Exercise brief ::
Read the records below and copy each line that contains "Identify".
** Opening Task material block **
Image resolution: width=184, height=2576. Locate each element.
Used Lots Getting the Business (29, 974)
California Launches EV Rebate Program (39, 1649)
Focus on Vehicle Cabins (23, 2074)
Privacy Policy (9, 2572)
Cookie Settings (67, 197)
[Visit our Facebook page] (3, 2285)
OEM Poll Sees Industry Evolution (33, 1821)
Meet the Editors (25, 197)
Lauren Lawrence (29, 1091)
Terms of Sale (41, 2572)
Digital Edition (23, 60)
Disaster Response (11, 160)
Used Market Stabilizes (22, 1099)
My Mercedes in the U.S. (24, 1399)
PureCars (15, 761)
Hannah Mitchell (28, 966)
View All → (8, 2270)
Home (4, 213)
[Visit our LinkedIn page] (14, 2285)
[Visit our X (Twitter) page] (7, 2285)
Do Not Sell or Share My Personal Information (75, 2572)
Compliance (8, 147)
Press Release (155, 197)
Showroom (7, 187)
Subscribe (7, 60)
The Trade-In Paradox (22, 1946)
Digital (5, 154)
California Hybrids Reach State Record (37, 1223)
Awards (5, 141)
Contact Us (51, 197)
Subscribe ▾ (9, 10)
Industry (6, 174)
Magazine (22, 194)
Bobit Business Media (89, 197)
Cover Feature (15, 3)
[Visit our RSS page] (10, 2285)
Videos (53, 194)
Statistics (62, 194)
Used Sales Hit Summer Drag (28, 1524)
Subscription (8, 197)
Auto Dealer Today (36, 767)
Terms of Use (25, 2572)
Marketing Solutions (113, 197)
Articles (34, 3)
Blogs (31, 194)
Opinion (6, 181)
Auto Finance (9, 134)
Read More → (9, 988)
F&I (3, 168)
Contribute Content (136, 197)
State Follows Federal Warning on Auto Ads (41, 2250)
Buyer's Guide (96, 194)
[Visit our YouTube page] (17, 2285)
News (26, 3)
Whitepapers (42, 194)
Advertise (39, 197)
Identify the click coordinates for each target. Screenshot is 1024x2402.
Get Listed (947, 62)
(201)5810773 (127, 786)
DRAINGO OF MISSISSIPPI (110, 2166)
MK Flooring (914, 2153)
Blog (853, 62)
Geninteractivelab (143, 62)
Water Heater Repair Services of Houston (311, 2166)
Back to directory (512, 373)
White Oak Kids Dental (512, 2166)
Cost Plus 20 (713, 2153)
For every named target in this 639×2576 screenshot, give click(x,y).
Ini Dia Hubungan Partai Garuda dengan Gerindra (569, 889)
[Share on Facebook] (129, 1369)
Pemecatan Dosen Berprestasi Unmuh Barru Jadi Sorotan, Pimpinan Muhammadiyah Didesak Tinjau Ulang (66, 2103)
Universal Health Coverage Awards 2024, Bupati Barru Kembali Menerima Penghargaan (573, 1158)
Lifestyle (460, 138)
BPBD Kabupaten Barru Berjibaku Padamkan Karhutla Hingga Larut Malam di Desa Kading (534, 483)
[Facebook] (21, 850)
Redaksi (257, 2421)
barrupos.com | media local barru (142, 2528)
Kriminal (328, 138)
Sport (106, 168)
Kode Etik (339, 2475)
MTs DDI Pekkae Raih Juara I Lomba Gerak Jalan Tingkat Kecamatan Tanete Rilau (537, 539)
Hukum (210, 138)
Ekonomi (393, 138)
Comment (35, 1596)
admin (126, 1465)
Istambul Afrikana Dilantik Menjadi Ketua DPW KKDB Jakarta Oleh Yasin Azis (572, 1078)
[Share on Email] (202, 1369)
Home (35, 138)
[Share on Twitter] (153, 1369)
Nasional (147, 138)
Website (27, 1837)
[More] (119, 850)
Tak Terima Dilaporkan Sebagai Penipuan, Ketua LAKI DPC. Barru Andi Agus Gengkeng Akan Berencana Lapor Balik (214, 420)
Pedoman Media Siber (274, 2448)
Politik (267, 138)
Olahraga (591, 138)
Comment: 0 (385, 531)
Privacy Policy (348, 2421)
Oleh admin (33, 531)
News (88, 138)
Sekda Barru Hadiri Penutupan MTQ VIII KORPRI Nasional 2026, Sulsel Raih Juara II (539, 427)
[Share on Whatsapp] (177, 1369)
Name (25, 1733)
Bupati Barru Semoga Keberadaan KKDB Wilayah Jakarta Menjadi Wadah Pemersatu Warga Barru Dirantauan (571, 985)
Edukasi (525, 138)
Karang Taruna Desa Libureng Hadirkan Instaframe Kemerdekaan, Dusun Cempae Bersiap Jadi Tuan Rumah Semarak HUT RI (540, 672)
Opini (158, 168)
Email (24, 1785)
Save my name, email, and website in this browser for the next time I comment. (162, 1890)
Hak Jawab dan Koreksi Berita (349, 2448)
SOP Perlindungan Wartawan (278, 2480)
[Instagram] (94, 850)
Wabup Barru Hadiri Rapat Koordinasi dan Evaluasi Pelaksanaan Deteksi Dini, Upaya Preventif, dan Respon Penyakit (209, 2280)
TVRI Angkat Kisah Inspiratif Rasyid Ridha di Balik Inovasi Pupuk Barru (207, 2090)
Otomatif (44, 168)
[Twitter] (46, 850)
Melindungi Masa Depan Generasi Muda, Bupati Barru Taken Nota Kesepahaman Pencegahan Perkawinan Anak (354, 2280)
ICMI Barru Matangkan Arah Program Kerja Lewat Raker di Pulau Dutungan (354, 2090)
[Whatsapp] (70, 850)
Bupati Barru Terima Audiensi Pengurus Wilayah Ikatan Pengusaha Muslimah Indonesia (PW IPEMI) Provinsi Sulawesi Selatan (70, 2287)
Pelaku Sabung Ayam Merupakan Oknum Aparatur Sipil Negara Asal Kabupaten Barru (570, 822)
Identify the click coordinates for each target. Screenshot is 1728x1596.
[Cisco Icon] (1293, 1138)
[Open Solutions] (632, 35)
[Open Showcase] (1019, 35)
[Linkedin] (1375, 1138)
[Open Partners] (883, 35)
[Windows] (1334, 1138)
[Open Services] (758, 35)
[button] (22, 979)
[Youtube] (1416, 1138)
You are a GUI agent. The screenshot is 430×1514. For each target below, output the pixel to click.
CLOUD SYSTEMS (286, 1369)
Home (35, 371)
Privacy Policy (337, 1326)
** Closing Task material block **
Output for this task ::
Identify the click coordinates for each target. Screenshot is 1024x2402.
Identify the click coordinates for each target. Screenshot is 1728x1596.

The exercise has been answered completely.